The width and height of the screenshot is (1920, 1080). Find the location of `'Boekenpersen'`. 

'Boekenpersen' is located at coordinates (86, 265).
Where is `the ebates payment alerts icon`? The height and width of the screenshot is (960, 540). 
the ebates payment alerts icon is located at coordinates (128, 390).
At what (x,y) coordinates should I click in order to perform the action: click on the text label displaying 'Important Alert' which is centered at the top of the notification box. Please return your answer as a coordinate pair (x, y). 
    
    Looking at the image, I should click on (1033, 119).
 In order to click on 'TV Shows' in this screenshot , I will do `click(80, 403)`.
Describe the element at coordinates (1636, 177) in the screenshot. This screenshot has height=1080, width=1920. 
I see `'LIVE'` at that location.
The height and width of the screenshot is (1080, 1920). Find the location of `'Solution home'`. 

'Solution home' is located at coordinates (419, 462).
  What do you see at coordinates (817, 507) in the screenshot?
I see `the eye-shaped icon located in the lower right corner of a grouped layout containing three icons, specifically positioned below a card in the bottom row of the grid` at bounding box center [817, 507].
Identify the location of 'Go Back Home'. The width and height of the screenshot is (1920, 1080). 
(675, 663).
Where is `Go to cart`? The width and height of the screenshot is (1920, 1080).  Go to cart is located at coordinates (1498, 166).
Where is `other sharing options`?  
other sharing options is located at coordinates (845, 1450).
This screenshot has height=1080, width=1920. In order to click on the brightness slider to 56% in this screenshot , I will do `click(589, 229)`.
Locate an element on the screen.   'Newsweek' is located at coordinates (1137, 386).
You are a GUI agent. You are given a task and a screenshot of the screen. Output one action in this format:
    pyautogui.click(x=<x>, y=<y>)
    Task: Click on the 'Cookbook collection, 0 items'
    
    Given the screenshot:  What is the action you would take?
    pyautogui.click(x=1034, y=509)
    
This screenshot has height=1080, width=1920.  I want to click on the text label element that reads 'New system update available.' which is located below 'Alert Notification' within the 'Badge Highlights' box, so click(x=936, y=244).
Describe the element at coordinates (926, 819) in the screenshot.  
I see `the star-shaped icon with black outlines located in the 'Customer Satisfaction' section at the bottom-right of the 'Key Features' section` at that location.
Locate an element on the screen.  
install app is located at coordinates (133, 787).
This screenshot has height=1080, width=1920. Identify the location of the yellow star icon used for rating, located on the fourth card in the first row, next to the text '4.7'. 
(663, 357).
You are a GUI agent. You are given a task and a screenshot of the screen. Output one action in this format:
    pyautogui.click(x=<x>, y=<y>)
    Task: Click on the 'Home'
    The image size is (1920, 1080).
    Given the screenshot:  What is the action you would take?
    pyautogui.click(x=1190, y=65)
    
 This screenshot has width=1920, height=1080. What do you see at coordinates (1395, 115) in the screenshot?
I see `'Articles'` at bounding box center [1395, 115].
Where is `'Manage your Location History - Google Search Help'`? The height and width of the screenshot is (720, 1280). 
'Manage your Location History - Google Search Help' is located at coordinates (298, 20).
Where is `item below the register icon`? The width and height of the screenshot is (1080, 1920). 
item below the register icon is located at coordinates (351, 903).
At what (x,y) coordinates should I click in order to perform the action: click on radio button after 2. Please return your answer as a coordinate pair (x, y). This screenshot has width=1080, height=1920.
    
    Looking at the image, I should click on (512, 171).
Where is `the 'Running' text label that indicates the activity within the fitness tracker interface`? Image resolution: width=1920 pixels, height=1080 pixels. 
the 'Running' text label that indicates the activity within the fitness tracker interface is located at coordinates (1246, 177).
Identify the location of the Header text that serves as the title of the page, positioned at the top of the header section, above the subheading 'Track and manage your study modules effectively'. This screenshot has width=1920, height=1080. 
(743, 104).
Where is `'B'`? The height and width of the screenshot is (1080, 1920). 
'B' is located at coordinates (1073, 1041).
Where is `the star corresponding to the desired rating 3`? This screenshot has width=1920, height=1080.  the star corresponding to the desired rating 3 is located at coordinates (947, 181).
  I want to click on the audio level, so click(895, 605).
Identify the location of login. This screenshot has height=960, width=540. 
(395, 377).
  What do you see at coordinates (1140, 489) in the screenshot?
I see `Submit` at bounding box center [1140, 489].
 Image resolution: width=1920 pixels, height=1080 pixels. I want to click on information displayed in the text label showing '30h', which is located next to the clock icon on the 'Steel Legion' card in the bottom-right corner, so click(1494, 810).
..........
* [Task prompt] Convert the records above into a Markdown table with the columns Row and Line, numbering the rows and leaving out blank lines.

* [Correct response]
| Row | Line |
|---|---|
| 1 | The width and height of the screenshot is (1920, 1080). Find the location of `'Boekenpersen'`.  |
| 2 | 'Boekenpersen' is located at coordinates (86, 265). |
| 3 | Where is `the ebates payment alerts icon`? The height and width of the screenshot is (960, 540).  |
| 4 | the ebates payment alerts icon is located at coordinates (128, 390). |
| 5 | At what (x,y) coordinates should I click in order to perform the action: click on the text label displaying 'Important Alert' which is centered at the top of the notification box. Please return your answer as a coordinate pair (x, y).  |
| 6 |     Looking at the image, I should click on (1033, 119). |
| 7 |  In order to click on 'TV Shows' in this screenshot , I will do `click(80, 403)`. |
| 8 | Describe the element at coordinates (1636, 177) in the screenshot. This screenshot has height=1080, width=1920.  |
| 9 | I see `'LIVE'` at that location. |
| 10 | The height and width of the screenshot is (1080, 1920). Find the location of `'Solution home'`.  |
| 11 | 'Solution home' is located at coordinates (419, 462). |
| 12 |   What do you see at coordinates (817, 507) in the screenshot? |
| 13 | I see `the eye-shaped icon located in the lower right corner of a grouped layout containing three icons, specifically positioned below a card in the bottom row of the grid` at bounding box center [817, 507]. |
| 14 | Identify the location of 'Go Back Home'. The width and height of the screenshot is (1920, 1080).  |
| 15 | (675, 663). |
| 16 | Where is `Go to cart`? The width and height of the screenshot is (1920, 1080).  Go to cart is located at coordinates (1498, 166). |
| 17 | Where is `other sharing options`?   |
| 18 | other sharing options is located at coordinates (845, 1450). |
| 19 | This screenshot has height=1080, width=1920. In order to click on the brightness slider to 56% in this screenshot , I will do `click(589, 229)`. |
| 20 | Locate an element on the screen.   'Newsweek' is located at coordinates (1137, 386). |
| 21 | You are a GUI agent. You are given a task and a screenshot of the screen. Output one action in this format: |
| 22 |     pyautogui.click(x=<x>, y=<y>) |
| 23 |     Task: Click on the 'Cookbook collection, 0 items' |
| 24 |     Given the screenshot:  What is the action you would take? |
| 25 |     pyautogui.click(x=1034, y=509) |
| 26 | This screenshot has height=1080, width=1920.  I want to click on the text label element that reads 'New system update available.' which is located below 'Alert Notification' within the 'Badge Highlights' box, so click(x=936, y=244). |
| 27 | Describe the element at coordinates (926, 819) in the screenshot.   |
| 28 | I see `the star-shaped icon with black outlines located in the 'Customer Satisfaction' section at the bottom-right of the 'Key Features' section` at that location. |
| 29 | Locate an element on the screen.   |
| 30 | install app is located at coordinates (133, 787). |
| 31 | This screenshot has height=1080, width=1920. Identify the location of the yellow star icon used for rating, located on the fourth card in the first row, next to the text '4.7'.  |
| 32 | (663, 357). |
| 33 | You are a GUI agent. You are given a task and a screenshot of the screen. Output one action in this format: |
| 34 |     pyautogui.click(x=<x>, y=<y>) |
| 35 |     Task: Click on the 'Home' |
| 36 |     The image size is (1920, 1080). |
| 37 |     Given the screenshot:  What is the action you would take? |
| 38 |     pyautogui.click(x=1190, y=65) |
| 39 |  This screenshot has width=1920, height=1080. What do you see at coordinates (1395, 115) in the screenshot? |
| 40 | I see `'Articles'` at bounding box center [1395, 115]. |
| 41 | Where is `'Manage your Location History - Google Search Help'`? The height and width of the screenshot is (720, 1280).  |
| 42 | 'Manage your Location History - Google Search Help' is located at coordinates (298, 20). |
| 43 | Where is `item below the register icon`? The width and height of the screenshot is (1080, 1920).  |
| 44 | item below the register icon is located at coordinates (351, 903). |
| 45 | At what (x,y) coordinates should I click in order to perform the action: click on radio button after 2. Please return your answer as a coordinate pair (x, y). This screenshot has width=1080, height=1920. |
| 46 |     Looking at the image, I should click on (512, 171). |
| 47 | Where is `the 'Running' text label that indicates the activity within the fitness tracker interface`? Image resolution: width=1920 pixels, height=1080 pixels.  |
| 48 | the 'Running' text label that indicates the activity within the fitness tracker interface is located at coordinates (1246, 177). |
| 49 | Identify the location of the Header text that serves as the title of the page, positioned at the top of the header section, above the subheading 'Track and manage your study modules effectively'. This screenshot has width=1920, height=1080.  |
| 50 | (743, 104). |
| 51 | Where is `'B'`? The height and width of the screenshot is (1080, 1920).  |
| 52 | 'B' is located at coordinates (1073, 1041). |
| 53 | Where is `the star corresponding to the desired rating 3`? This screenshot has width=1920, height=1080.  the star corresponding to the desired rating 3 is located at coordinates (947, 181). |
| 54 |   I want to click on the audio level, so click(895, 605). |
| 55 | Identify the location of login. This screenshot has height=960, width=540.  |
| 56 | (395, 377). |
| 57 |   What do you see at coordinates (1140, 489) in the screenshot? |
| 58 | I see `Submit` at bounding box center [1140, 489]. |
| 59 |  Image resolution: width=1920 pixels, height=1080 pixels. I want to click on information displayed in the text label showing '30h', which is located next to the clock icon on the 'Steel Legion' card in the bottom-right corner, so click(1494, 810). |